| Task details |
Print out the full listing exactly as it reads.
####################
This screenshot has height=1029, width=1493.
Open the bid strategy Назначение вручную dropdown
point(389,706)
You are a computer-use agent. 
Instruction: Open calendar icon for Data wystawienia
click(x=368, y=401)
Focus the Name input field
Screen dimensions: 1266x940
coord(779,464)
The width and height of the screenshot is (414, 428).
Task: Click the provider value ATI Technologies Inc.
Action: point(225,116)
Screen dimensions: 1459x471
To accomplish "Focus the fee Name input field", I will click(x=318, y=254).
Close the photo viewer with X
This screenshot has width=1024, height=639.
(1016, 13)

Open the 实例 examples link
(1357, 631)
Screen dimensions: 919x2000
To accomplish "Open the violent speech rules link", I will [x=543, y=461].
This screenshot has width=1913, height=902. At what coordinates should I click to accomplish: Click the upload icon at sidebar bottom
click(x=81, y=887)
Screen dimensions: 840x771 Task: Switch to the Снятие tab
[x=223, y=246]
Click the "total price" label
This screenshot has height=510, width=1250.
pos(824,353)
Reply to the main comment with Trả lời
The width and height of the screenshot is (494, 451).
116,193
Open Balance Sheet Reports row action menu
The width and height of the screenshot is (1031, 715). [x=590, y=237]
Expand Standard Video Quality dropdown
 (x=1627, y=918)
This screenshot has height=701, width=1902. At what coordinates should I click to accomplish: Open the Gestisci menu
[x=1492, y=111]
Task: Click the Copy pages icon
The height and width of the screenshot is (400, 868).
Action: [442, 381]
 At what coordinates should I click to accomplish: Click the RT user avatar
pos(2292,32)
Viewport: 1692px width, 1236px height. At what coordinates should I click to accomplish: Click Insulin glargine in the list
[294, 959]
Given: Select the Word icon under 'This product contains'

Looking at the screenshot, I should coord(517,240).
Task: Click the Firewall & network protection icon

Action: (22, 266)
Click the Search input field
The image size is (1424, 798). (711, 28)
####################
| Problem solution |
This screenshot has height=1029, width=1493.
Open the bid strategy Назначение вручную dropdown
point(389,706)
You are a computer-use agent. 
Instruction: Open calendar icon for Data wystawienia
click(x=368, y=401)
Focus the Name input field
Screen dimensions: 1266x940
coord(779,464)
The width and height of the screenshot is (414, 428).
Task: Click the provider value ATI Technologies Inc.
Action: point(225,116)
Screen dimensions: 1459x471
To accomplish "Focus the fee Name input field", I will click(x=318, y=254).
Close the photo viewer with X
This screenshot has width=1024, height=639.
(1016, 13)

Open the 实例 examples link
(1357, 631)
Screen dimensions: 919x2000
To accomplish "Open the violent speech rules link", I will [x=543, y=461].
This screenshot has width=1913, height=902. At what coordinates should I click to accomplish: Click the upload icon at sidebar bottom
click(x=81, y=887)
Screen dimensions: 840x771 Task: Switch to the Снятие tab
[x=223, y=246]
Click the "total price" label
This screenshot has height=510, width=1250.
pos(824,353)
Reply to the main comment with Trả lời
The width and height of the screenshot is (494, 451).
116,193
Open Balance Sheet Reports row action menu
The width and height of the screenshot is (1031, 715). [x=590, y=237]
Expand Standard Video Quality dropdown
 (x=1627, y=918)
This screenshot has height=701, width=1902. At what coordinates should I click to accomplish: Open the Gestisci menu
[x=1492, y=111]
Task: Click the Copy pages icon
The height and width of the screenshot is (400, 868).
Action: [442, 381]
 At what coordinates should I click to accomplish: Click the RT user avatar
pos(2292,32)
Viewport: 1692px width, 1236px height. At what coordinates should I click to accomplish: Click Insulin glargine in the list
[294, 959]
Given: Select the Word icon under 'This product contains'

Looking at the screenshot, I should coord(517,240).
Task: Click the Firewall & network protection icon

Action: (22, 266)
Click the Search input field
The image size is (1424, 798). (711, 28)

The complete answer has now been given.